Figure;After reference frame being trained to be input to initial network, the convolutional layer of the first convolutional network by the first level and average pond
After layer processing, the initial characteristics figure of the first level is exported;First convolution of the initial characteristics figure of first level Jing Guo the second level
After the convolutional layer of network and average pond layer processing, the initial characteristics figure of the second level is exported;And so on, until obtaining 5
The initial characteristics figure of level.
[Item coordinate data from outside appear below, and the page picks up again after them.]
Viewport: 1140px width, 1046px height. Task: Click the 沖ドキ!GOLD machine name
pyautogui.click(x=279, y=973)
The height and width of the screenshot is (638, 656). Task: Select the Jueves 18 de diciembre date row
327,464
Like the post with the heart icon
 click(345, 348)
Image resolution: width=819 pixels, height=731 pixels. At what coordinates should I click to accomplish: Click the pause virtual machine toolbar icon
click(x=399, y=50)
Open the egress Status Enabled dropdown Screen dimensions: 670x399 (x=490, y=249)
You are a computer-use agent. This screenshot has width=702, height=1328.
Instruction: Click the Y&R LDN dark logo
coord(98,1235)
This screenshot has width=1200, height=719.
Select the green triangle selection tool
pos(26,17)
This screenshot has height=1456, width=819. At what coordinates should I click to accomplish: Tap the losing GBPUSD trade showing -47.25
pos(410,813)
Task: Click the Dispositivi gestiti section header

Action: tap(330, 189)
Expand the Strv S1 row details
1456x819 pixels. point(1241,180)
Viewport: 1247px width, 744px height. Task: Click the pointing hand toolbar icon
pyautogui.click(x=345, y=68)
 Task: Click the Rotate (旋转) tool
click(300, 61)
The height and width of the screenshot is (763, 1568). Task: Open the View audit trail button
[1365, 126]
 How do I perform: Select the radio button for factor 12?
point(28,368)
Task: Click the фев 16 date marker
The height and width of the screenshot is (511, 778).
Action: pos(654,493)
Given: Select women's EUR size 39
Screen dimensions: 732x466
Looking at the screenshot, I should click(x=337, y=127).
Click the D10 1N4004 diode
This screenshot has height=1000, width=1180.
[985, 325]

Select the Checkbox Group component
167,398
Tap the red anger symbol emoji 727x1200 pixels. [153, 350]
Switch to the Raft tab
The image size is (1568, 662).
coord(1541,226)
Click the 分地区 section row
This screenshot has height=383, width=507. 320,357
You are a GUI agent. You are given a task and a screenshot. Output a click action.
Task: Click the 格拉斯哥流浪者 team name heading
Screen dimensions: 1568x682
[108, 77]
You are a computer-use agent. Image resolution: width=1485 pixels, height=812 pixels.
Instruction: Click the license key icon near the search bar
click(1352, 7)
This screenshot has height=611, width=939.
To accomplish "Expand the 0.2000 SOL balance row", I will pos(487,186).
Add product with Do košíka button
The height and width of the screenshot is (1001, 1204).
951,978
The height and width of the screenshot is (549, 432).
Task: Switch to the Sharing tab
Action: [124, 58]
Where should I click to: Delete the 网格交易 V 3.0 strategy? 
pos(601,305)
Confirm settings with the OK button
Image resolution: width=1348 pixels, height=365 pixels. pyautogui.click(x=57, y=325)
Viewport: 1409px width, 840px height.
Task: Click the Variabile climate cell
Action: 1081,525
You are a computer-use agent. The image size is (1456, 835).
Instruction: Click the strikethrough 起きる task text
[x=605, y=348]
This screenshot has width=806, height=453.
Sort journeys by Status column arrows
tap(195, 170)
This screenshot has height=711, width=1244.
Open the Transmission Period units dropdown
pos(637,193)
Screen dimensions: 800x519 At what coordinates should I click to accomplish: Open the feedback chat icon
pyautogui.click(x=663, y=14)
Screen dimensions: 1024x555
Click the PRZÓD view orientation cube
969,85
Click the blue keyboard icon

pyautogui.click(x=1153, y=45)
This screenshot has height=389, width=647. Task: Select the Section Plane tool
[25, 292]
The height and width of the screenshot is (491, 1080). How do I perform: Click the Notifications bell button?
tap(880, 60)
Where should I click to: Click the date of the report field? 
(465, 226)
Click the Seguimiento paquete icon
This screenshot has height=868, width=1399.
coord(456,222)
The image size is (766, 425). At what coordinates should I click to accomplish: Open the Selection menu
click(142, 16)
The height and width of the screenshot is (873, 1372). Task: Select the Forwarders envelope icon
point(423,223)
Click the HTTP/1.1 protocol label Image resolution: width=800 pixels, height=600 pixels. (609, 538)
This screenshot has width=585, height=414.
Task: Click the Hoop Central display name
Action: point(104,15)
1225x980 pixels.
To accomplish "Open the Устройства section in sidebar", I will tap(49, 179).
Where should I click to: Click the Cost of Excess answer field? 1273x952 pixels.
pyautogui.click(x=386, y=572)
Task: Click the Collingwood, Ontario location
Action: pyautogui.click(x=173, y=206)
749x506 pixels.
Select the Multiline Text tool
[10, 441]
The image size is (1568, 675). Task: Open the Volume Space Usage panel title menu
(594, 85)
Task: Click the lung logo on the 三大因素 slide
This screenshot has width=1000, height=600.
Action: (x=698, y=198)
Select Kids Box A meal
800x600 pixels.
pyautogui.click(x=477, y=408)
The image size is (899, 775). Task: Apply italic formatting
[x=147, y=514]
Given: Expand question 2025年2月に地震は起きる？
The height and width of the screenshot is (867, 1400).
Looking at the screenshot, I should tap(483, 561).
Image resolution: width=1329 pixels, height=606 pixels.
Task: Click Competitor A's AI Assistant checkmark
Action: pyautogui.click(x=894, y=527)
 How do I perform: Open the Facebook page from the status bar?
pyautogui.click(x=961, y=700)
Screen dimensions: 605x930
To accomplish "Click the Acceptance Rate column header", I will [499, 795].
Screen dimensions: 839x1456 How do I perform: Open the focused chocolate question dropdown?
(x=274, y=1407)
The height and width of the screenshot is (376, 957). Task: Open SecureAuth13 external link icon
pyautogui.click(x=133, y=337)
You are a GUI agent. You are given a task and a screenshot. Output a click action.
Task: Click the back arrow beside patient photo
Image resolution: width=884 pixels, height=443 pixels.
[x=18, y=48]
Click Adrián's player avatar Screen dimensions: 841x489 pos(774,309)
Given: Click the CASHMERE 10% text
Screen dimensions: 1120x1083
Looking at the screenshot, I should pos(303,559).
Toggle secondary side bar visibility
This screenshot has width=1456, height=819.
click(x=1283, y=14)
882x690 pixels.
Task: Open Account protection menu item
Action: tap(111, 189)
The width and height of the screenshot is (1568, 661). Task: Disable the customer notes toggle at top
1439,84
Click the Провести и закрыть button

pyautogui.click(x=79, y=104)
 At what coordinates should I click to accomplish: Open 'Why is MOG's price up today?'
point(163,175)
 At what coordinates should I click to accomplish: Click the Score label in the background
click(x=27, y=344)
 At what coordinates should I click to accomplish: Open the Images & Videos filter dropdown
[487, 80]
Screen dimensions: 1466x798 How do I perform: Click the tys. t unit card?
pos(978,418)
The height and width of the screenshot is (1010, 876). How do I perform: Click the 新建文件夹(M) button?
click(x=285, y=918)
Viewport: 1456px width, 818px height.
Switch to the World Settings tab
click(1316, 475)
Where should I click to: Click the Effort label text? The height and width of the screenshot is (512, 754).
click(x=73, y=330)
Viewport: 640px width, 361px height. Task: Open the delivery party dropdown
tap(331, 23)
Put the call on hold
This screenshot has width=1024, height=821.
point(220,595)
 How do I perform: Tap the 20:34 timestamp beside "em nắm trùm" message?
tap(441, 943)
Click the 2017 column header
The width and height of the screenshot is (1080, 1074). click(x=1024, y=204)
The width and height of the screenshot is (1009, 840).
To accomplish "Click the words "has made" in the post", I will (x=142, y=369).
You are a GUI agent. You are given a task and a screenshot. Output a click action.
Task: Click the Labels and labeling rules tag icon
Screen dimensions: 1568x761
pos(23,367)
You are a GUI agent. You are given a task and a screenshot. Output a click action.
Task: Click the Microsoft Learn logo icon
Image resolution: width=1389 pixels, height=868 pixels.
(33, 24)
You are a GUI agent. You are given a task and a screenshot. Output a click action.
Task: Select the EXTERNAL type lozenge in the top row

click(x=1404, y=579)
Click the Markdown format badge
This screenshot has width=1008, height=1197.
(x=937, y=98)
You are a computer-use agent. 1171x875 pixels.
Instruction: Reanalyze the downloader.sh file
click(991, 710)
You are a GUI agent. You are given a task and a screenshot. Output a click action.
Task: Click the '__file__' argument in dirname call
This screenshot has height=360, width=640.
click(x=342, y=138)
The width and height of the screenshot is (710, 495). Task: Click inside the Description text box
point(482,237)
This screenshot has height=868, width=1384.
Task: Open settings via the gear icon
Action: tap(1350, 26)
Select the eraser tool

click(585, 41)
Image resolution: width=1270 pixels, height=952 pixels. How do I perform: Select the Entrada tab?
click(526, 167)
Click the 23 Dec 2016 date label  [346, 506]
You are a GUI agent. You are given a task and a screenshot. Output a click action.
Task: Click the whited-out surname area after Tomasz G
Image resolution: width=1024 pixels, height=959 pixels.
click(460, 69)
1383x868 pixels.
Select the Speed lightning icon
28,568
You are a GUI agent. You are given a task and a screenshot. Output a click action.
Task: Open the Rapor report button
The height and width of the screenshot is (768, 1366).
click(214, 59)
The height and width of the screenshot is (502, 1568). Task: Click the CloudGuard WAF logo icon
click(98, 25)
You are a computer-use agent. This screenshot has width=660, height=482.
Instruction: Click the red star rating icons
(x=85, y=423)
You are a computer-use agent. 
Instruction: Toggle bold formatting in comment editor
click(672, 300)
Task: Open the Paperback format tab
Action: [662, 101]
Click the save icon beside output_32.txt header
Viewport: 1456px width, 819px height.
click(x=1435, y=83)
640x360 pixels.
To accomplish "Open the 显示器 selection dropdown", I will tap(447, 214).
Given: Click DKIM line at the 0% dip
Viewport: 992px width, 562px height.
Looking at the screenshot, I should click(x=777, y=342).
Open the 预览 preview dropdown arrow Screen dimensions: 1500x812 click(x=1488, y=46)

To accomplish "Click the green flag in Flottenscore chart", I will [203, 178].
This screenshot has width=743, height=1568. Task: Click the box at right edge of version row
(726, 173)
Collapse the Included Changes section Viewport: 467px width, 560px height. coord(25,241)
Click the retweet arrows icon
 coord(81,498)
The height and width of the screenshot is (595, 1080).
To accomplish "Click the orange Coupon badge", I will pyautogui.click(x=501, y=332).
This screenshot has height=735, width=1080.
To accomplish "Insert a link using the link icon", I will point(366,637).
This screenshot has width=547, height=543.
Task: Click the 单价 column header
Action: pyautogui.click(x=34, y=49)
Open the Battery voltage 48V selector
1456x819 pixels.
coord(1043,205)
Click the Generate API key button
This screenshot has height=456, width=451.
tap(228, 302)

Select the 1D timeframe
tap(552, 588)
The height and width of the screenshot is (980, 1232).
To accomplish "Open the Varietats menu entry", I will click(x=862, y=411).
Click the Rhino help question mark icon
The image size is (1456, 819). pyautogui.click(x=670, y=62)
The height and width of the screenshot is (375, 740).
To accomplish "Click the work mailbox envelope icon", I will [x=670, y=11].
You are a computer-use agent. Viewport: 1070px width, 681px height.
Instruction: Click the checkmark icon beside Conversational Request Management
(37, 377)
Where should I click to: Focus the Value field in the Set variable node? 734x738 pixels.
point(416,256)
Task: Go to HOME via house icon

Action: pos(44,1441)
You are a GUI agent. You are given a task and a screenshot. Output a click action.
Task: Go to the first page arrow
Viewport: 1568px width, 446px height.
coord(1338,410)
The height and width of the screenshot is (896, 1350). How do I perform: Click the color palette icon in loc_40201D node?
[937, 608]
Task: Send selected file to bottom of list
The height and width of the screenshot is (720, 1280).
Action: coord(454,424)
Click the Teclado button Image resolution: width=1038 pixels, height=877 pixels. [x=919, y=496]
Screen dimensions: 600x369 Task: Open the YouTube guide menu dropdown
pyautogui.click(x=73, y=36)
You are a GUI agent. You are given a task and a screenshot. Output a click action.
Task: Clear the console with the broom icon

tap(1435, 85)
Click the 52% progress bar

Initial characteristics figure described in multilayer is arranged successively by step S306 according to the scale of each layer initial characteristics figure;Its
In, the scale of the initial characteristics figure of top grade is minimum;The scale of the initial characteristics figure of bottom grade is maximum.
The initial characteristics figure of top grade is determined as the fusion feature figure of the top grade by step S308.
Step S310, in addition to the top grade, by the upper of the initial characteristics figure of current level and the current level
The fusion feature figure of one level is merged, and the fusion feature figure of current level is obtained.
The fusion feature figure of lowest hierarchical level is determined as final fusion feature figure by step S312.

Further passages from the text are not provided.